The notion that lighter weight fighters have drawing power as little as their size is among the most oft-touted truisms in MMA.

When given a cursory glance, it appears true. Demetrious Johnson is responsible for one of the worst UFC PPV buyrates of all time at UFC 174. People were so disinterested they literally walked out of the arena during Johnson’s world title fight against Ali Bagautinov.

Johnson (and perhaps flyweight in general) lacking buzz isn’t new. He headlined UFC on Fox 8 in Seattle and drew a paltry live gate of $735,000. When the UFC ran the city the year prior, the live gate and attendance were twice as high. And the ratings for UFC on Fox 8? It was 40% lower than UFC on Fox 7 at 2.04 million–a record low at the time.

Flyweights debuted in the UFC in March 2012. When flyweights–to use a loaded cliche– failed to move the needle, proponents of the division said to just give it time. Fans would be wowed by the action and speed in flyweight fights. It’s September 2014 now and the weight class is just as devoid of interest as it ever was.

However, that doesn’t necessarily mean lighter weight classes can’t draw. It just means Demetrious Johnson (and much of the current stable of lighter weight fighters) can’t draw.

There is no doubt some percentage of viewers who disregard flyweights based on their physical proportions. “Who’s the toughest 125-pound man? Isn’t that a trick question.” Hell, when we were watching the fights last night, someone came by during the tale of the tape. He said “unless these guys are fighting Tyrion Lannister, I don’t care.” These same people are likely put off by the high pace of flyweight fights typically featuring technique above raw power.

The typical insult used to write off people like this is to call them fake MMA fans, but fake fans have real money. Thus, a fighter has two primary responsibilities: Win and sell.

Demetrious Johnson fails at the former as much as he excels at the latter. He’s an incredible fighter and a pleasure to watch for people who appreciate the technical aspects of the sport. Unfortunately, that kind of fan is in the minority.

MMA is pro wrestling. While people claim they cherish talent rather than theatrics, numbers indicate the opposite.

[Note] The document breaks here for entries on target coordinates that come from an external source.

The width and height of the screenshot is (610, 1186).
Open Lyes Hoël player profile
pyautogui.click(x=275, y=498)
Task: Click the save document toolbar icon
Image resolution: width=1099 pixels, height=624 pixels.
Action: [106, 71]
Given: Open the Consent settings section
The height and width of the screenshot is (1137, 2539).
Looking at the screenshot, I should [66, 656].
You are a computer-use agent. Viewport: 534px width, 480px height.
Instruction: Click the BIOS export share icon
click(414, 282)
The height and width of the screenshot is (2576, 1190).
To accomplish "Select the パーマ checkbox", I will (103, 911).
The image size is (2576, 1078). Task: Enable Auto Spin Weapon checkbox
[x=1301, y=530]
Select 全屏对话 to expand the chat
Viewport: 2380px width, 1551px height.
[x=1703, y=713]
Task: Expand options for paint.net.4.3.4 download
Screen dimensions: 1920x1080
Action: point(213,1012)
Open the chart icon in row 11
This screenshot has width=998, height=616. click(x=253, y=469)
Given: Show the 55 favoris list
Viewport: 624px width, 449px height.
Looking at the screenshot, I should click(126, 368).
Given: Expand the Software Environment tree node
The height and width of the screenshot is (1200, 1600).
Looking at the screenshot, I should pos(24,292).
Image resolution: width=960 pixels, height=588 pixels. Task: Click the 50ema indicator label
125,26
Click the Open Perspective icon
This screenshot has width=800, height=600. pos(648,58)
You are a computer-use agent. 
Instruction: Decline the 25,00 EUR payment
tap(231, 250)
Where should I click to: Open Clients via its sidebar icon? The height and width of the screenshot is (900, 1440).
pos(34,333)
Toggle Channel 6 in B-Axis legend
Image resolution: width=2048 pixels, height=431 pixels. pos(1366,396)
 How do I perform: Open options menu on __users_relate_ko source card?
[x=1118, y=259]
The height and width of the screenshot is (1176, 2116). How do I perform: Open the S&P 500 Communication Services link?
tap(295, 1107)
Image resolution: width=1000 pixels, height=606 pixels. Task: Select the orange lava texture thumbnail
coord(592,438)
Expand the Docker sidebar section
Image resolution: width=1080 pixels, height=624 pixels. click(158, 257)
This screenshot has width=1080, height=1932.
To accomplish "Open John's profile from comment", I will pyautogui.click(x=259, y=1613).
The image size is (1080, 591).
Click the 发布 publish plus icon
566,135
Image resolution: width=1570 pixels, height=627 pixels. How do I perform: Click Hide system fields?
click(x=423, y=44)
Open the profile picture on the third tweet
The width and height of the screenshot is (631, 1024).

Fans crave story lines and rivalries–not just in MMA but in all sports. Any physical prowess displayed is just an added bonus.

Conor McGregor was also on the UFC 178 fight card last night. As a featherweight, he’s part of the doomed-to-sub-250k buys lighter weight classes. From the sheer amount of atmosphere around him, you wouldn’t know that. McGregor is such a personality he had his own media scrum after the UFC 178 post-fight press conference. He’s reached such a level of popularity in his homeland that allegedly 10 percent of UFC 178′s ticket sales came from Ireland. McGregor broke ratings records when he fought Diego Brandao at UFC Fight Night 46.

Conor McGregor is proof the lighter weight classes can produce fighters with charisma and magnetism enough to be stars. Meanwhile, Demetrious Johnson is proof of the unfortunate reality of prize fighting: You’re only as good as your ability to draw money.

Many people are interested in seeing Conor McGregor. Not many people are interested in seeing Demetrious Johnson. Johnson’s small size might play a minuscule part in that, but the real reason is self promotion. Conor McGregor makes you care about him (either because you think he’s awesome or you want to see him get humbled). Even Dominick Cruz scored some extra attention last night when he called out Team Alpha Male in his post-fight interview by saying he was ready to beat up more “alpha fails.”

That’s what fighters need to do.

There is no budo. There is no honor. There is no respect. After you win, you have 20 seconds to make sure fans remember who you are. You have 20 seconds to make them care about you and your next fight. If you don’t, you’re poisoning your future. You’re sealing your fate as one out of millions of generic UFC Fighters™ with a shaved head, shitty tattoos, and Dynamic Fastener emblazoned across your ass. Talent is rarely enough. You need to stand out. It’s great if you can do that with your performance in the cage, but it’s even better to do it with your words.